Stored data
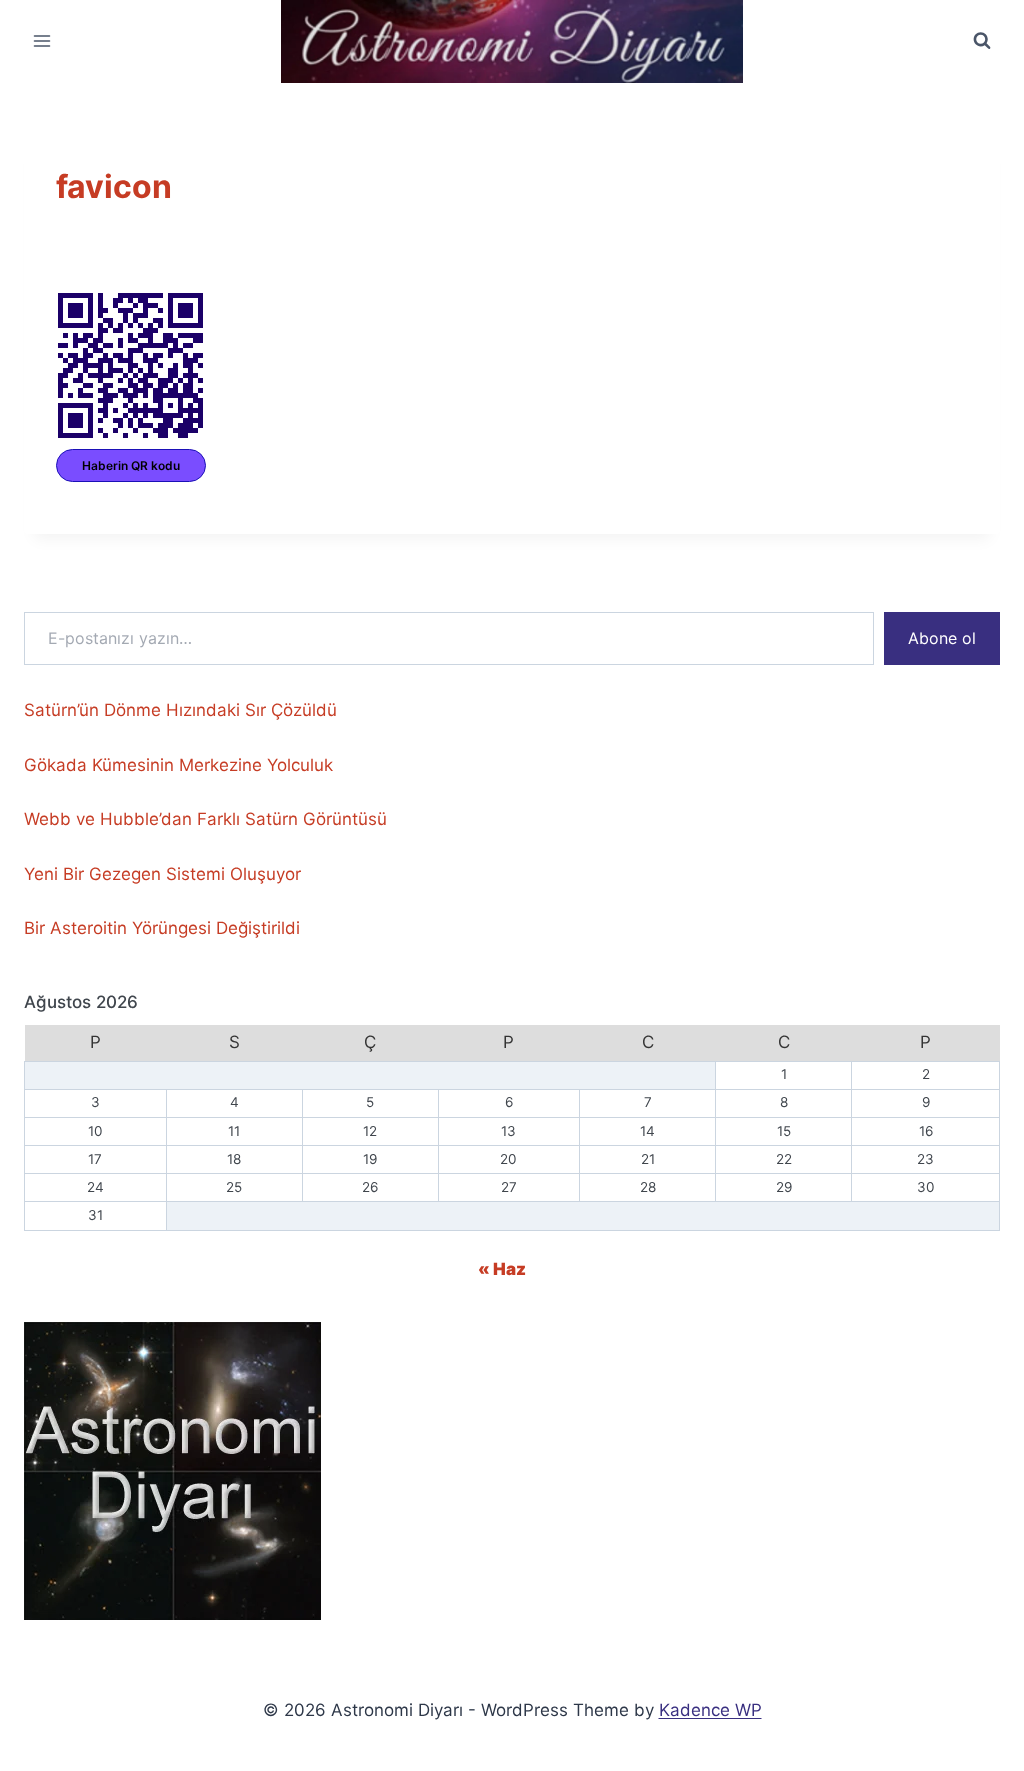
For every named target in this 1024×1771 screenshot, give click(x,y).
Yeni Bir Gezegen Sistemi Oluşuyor (162, 874)
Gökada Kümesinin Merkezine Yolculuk (178, 765)
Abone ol (942, 638)
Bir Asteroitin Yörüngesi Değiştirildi (162, 928)
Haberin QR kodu (131, 465)
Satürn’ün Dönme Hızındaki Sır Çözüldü (180, 710)
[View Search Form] (982, 41)
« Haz (502, 1269)
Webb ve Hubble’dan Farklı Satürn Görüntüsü (205, 819)
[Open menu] (42, 41)
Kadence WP (710, 1710)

• _Your goal_:
Print nothing but the lines from the line with "Haberin QR kodu (131, 465)" to the last line of the records above. Both of those lines count.

• _Reply to the task_:
Haberin QR kodu (131, 465)
Satürn’ün Dönme Hızındaki Sır Çözüldü (180, 710)
[View Search Form] (982, 41)
« Haz (502, 1269)
Webb ve Hubble’dan Farklı Satürn Görüntüsü (205, 819)
[Open menu] (42, 41)
Kadence WP (710, 1710)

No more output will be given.